* WHAT TO PRODUCE
In the material below, the required lines run from the one containing "Click the Download assignments button" through the one containing "Task: Toggle the Expected". Copy those lines exactly, ends included, and nothing else.

* RECORDS
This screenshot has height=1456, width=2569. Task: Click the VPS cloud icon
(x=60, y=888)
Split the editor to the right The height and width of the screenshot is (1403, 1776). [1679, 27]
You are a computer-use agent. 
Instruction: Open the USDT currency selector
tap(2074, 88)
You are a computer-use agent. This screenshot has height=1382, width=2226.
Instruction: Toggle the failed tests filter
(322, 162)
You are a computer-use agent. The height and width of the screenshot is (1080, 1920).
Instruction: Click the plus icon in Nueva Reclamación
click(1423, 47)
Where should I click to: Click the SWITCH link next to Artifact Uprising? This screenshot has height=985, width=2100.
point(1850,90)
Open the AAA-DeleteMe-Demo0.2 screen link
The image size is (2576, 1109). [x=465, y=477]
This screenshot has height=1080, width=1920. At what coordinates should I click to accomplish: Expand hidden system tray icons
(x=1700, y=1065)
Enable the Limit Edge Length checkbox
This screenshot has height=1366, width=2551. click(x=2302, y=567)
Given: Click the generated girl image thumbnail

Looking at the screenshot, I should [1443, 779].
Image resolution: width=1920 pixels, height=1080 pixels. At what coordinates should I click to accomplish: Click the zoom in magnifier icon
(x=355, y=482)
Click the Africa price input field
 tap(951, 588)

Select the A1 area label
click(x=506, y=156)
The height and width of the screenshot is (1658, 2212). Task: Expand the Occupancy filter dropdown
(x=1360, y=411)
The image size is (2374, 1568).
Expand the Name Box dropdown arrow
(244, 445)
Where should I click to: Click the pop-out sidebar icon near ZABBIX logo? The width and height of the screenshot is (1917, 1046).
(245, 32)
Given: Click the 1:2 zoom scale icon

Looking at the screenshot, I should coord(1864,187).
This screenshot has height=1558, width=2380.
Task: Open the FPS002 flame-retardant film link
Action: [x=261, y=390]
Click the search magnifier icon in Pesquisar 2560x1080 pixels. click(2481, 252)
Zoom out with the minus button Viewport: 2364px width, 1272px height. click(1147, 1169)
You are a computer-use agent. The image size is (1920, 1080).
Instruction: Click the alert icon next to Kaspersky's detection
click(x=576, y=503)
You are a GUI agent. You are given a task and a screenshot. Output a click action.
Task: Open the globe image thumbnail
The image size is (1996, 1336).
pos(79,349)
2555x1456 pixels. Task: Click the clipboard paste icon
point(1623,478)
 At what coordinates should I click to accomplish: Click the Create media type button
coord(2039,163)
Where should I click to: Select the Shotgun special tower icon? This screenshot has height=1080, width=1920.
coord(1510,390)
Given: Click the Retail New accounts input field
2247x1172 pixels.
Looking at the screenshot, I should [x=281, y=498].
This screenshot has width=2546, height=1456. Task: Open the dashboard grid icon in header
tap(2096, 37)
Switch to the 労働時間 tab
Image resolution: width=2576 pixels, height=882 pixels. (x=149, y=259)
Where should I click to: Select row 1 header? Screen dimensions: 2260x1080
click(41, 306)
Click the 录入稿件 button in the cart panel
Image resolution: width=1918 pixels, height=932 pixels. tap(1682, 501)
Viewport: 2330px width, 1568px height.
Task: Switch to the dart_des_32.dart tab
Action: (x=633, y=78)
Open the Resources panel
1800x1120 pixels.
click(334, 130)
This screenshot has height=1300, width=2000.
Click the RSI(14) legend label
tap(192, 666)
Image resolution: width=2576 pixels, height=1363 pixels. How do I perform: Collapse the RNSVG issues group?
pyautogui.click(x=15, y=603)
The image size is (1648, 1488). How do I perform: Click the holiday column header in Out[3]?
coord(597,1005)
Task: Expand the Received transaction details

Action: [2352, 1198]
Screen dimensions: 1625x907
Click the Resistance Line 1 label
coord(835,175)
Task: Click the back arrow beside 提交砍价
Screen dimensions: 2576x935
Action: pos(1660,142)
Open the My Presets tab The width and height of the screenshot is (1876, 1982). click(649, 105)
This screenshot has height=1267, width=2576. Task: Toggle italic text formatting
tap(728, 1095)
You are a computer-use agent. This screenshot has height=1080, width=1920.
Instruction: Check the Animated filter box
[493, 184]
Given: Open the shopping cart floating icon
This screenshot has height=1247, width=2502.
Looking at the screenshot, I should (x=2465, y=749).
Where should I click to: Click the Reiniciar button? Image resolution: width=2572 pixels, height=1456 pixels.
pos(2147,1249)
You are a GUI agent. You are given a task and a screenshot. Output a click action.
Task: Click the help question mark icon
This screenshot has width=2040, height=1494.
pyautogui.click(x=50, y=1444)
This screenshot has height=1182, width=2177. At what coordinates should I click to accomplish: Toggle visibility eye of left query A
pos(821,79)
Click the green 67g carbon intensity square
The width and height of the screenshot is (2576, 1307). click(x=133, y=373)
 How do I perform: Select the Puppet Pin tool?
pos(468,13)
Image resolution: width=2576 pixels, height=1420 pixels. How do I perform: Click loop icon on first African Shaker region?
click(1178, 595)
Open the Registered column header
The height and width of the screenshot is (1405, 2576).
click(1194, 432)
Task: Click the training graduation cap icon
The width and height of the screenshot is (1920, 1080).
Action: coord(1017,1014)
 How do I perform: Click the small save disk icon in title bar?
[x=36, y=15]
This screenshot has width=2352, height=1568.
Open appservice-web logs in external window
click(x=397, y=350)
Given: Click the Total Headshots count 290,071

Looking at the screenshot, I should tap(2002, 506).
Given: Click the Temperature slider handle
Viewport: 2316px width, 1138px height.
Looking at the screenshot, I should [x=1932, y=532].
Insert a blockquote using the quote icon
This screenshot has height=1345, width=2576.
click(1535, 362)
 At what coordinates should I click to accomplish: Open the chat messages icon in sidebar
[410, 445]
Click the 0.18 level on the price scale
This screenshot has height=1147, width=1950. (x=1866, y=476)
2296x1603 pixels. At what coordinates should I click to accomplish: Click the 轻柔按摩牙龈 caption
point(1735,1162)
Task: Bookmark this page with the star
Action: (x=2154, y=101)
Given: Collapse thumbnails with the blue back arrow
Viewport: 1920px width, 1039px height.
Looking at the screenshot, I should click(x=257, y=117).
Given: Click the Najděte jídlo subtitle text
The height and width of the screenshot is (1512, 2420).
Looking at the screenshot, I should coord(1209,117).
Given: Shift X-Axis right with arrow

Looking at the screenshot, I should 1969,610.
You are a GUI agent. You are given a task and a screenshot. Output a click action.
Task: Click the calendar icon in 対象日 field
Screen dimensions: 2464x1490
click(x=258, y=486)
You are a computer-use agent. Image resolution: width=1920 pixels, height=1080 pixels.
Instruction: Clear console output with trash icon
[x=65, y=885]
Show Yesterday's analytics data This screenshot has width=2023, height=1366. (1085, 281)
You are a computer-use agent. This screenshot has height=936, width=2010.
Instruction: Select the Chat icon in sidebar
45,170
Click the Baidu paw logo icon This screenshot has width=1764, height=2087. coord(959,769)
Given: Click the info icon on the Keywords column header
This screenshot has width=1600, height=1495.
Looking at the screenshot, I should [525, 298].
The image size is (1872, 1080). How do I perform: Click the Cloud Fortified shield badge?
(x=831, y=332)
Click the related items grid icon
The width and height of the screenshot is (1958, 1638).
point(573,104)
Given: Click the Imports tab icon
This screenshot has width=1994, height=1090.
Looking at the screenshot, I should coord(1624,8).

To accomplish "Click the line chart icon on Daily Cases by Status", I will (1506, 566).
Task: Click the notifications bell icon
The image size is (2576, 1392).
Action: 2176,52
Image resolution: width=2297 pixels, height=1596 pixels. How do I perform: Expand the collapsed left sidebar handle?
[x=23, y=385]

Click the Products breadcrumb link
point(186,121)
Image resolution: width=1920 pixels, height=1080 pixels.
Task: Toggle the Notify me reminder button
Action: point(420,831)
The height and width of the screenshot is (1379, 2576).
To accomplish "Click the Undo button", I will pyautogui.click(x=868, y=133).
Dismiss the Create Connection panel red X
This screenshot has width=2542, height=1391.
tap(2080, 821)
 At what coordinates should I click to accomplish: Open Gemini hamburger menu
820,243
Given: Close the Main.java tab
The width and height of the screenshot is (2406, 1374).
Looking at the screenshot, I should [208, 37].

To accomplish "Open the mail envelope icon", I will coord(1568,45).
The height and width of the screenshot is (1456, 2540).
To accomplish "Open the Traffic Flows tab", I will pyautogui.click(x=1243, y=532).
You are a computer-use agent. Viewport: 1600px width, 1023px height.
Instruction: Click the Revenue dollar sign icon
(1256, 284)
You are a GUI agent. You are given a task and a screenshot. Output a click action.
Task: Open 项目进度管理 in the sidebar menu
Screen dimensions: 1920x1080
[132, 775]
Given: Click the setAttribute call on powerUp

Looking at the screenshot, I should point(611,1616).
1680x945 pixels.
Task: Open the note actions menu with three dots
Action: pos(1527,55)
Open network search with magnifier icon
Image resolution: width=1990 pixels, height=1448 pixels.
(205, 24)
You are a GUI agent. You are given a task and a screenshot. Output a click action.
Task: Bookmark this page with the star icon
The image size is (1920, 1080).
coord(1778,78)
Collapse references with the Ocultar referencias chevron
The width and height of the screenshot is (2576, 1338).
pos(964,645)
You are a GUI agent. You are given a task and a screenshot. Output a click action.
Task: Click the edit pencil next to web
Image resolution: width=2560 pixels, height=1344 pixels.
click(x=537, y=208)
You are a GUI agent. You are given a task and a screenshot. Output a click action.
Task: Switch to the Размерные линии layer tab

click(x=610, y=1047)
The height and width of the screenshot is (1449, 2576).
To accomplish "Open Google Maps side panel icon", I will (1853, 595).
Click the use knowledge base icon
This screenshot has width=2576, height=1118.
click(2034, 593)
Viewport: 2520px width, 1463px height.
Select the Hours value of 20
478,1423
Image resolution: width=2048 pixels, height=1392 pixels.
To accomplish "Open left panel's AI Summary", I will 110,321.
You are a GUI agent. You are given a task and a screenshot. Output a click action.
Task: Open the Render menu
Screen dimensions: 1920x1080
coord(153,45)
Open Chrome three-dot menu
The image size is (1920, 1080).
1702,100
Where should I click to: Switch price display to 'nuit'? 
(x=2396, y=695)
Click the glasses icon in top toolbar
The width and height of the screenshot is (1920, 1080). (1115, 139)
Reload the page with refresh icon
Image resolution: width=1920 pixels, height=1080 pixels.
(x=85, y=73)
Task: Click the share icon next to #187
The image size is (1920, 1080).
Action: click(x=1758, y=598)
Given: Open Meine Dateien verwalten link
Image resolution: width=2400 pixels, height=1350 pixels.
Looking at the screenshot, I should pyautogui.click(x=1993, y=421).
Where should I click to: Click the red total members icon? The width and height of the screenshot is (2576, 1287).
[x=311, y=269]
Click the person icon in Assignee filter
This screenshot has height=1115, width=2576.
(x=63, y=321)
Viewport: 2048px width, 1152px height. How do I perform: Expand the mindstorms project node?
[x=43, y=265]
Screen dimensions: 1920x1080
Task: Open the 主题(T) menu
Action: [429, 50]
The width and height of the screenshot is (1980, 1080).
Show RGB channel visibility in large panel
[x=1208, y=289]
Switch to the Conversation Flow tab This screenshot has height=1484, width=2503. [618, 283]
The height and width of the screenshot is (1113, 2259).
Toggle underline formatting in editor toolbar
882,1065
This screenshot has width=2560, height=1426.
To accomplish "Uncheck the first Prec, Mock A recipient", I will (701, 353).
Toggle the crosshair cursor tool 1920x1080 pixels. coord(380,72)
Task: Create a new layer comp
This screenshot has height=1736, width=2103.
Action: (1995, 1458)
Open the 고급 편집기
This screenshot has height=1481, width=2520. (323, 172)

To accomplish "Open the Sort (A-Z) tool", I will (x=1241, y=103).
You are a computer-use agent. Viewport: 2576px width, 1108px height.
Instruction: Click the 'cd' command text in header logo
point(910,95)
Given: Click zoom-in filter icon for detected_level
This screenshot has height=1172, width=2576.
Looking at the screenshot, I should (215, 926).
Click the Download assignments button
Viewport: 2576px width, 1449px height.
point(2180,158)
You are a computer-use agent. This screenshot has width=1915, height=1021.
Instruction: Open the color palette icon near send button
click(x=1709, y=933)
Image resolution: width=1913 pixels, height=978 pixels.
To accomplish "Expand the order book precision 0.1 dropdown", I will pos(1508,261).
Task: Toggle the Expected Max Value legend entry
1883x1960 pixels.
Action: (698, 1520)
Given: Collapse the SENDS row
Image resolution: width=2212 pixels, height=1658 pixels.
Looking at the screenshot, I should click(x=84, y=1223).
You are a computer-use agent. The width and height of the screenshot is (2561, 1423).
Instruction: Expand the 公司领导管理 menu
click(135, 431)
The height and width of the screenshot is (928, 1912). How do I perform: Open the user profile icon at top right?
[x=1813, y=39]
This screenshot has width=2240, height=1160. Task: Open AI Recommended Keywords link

* SOLUTION TO THIS TASK
Click the Download assignments button
Viewport: 2576px width, 1449px height.
point(2180,158)
You are a computer-use agent. This screenshot has width=1915, height=1021.
Instruction: Open the color palette icon near send button
click(x=1709, y=933)
Image resolution: width=1913 pixels, height=978 pixels.
To accomplish "Expand the order book precision 0.1 dropdown", I will pos(1508,261).
Task: Toggle the Expected Max Value legend entry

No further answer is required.